#### [About this exercise]
The answer must be a single number: how many lines of the records below hold the word "Select".
══ Records to use
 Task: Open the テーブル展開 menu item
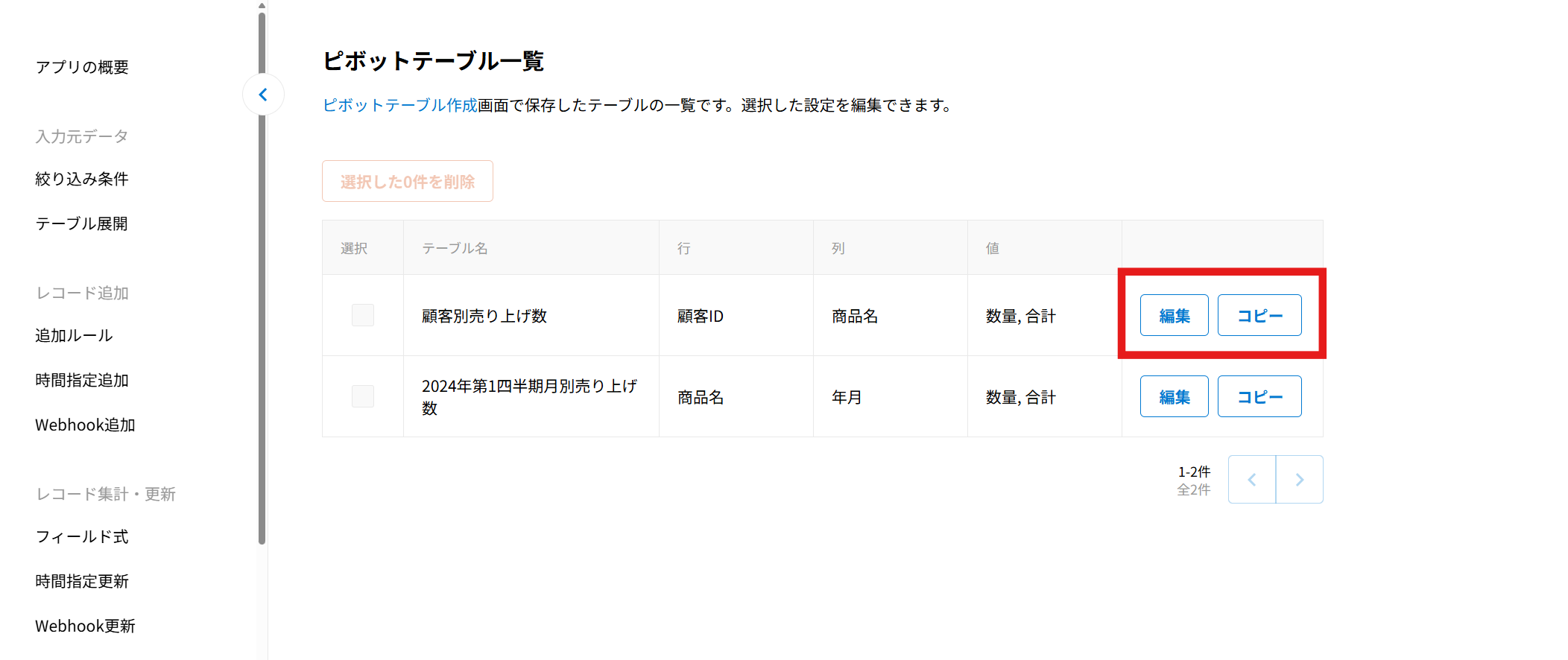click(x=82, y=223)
════
══ Records to use
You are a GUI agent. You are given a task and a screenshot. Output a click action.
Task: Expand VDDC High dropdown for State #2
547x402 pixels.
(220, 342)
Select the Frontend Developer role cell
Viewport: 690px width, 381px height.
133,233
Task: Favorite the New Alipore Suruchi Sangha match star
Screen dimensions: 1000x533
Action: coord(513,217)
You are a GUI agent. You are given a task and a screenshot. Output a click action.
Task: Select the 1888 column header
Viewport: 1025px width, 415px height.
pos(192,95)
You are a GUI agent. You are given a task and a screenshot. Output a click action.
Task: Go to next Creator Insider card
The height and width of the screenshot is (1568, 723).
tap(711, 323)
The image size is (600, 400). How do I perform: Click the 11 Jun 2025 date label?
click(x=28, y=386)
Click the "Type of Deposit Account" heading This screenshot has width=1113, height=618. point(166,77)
════
══ Records to use
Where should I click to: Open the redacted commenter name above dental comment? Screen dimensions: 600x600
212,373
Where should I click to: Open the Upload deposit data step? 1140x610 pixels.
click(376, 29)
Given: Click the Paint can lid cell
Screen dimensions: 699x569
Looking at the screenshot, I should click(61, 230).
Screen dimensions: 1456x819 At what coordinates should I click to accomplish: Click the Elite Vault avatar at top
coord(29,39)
════
#### [Solution for this problem]
2